Published Date: 2021-06-17 | Source: INCE|Community | Author: The Finance Ghost
The flurry of recent trading statements on the JSE has given the relevant listed companies an opportunity to remind the market of why their strategies are appealing. Usually, a trading statement has been accompanied by an operational update that sets out divisional performance highlights and gives an indication of prospects.
Not so for Bell Equipment, which released a trading statement for the six months to June 2021 on Tuesday. The company expects headline earnings per share (HEPS) to be at least 350% higher than last year. The more useful information is the quantum of HEPS, which is expected to improve from a loss of 48 cents per share last year to a profit of at least 120 cents per share.
The announcement has precisely one sentence to explain the reasons behind this. I've included it in its entirety below:
"The expected increase in earnings is mainly due to stronger market conditions in 2021."
Less is more in this case, probably because the company is trading under a cautionary announcement. There is a potential offer coming from IA Bell to buy the minorities out of the business and delist it.
This comes after IA Bell bought John Deere's stake in the company at the end of 2020. That transaction creates the reference price for a potential buyout of the remaining shareholders in the company.
In this case, the indicative offer price (as per the announcement on 10 March 2021) is R10 per share. Shareholders like Shipyard Capital Management and Glacier Pass Partners have been quoted in the media this year with a view that the shares are worth more like R40 - R60 per share.
There's a potential price kicker or "agterskot" as it is known in South African business terminology. If IA Bell sells all or a majority of shares in Bell within two years of the proposed deal and achieves a price in excess of R10 per share, 50% off that excess will be paid to those who sold shares to IA Bell. The same deal applied to John Deere's stake.
However, the agterskot falls away if IA Bell decided to sell after more than two years, so this is not terribly comforting for the activist shareholders.

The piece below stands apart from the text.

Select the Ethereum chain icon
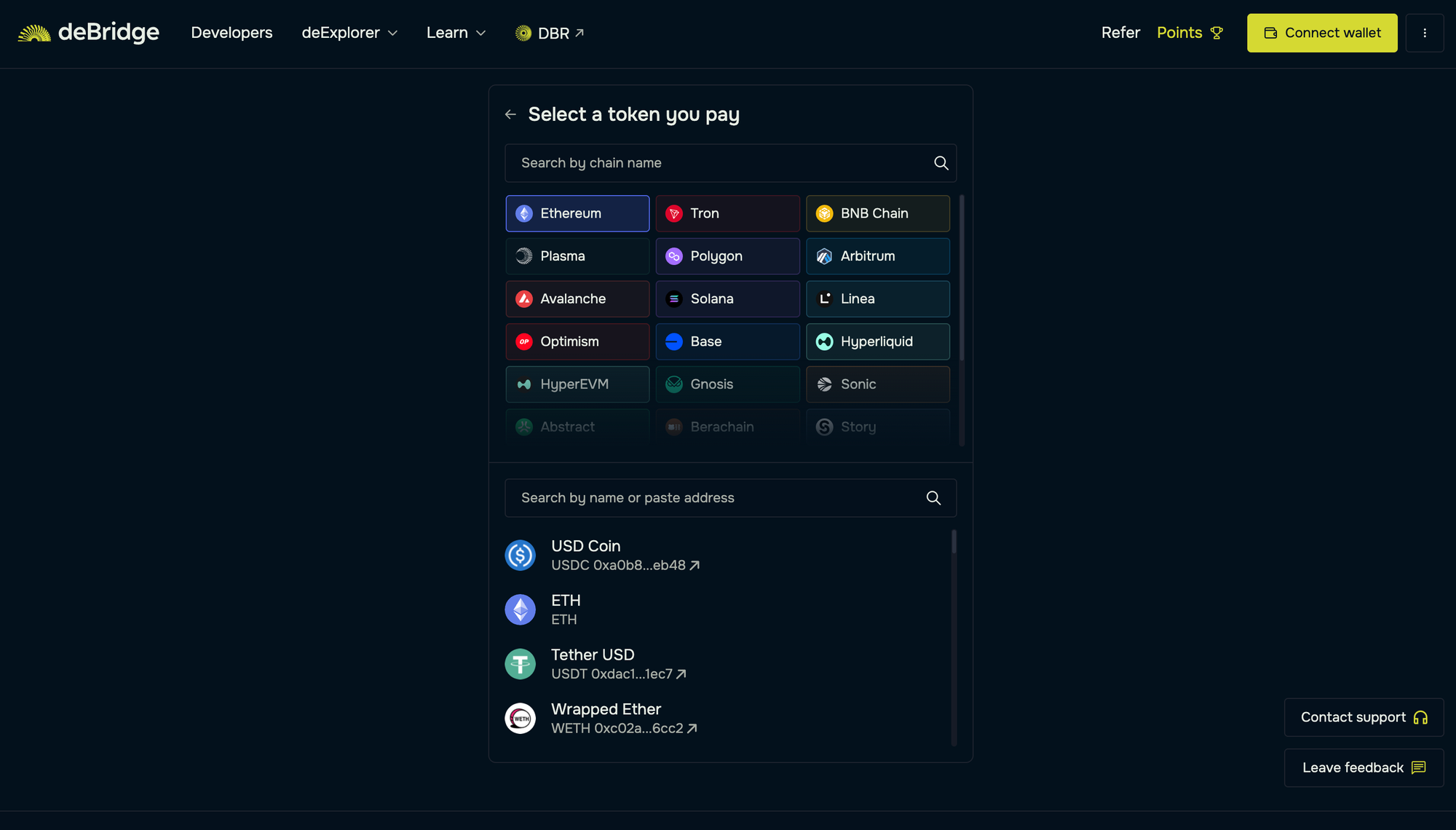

Using an over-simplified method of doubling the expected interim HEPS, we arrive at a full year HEPS of around 240 cents per share. The offer price of R10 would represent a P/E ratio of just over 4x which is low by usual South African standards. The share is currently trading at R9.45.

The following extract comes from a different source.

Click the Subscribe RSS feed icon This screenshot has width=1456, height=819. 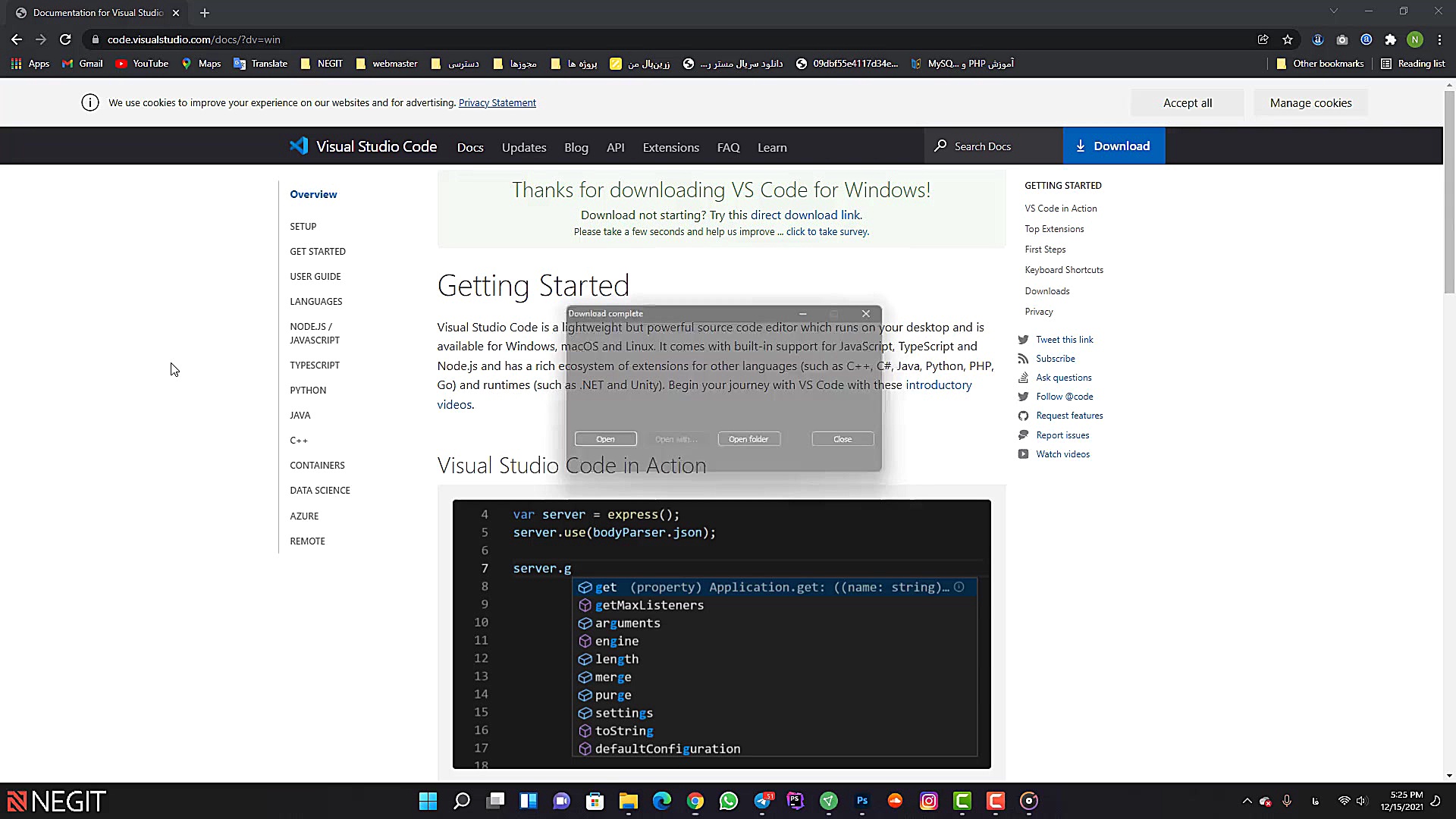[x=1023, y=358]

This potential deal still has a long way to go, with the JSE investigating accusations made by shareholders about lack of independence and other offers being concealed from shareholders. Then there's the small matter of proposing the scheme and getting the minorities to vote for it, which will require an independent expert to opine on the value.
We've seen in Adapt IT how quickly an independent expert report can change things. The problem is that a bidding war is unlikely here, with IA Bell controlling the company. Nobody is going to fight over a minority stake, unlike in Adapt IT where the fight is over control of the business.
If anything, the end result for activist shareholders could be a s164 appraisal rights process, which is an expensive route through the courts to force the company to pay fair value for the shares.
It's worth noting that the last time the company traded above R40 was before the global financial crisis. During 2013, it traded as high as R27 per share. Since 2015, Bell has not traded above R15 per share.
Unfortunately for its shareholders, Bell Equipment is hardly the darling of the market.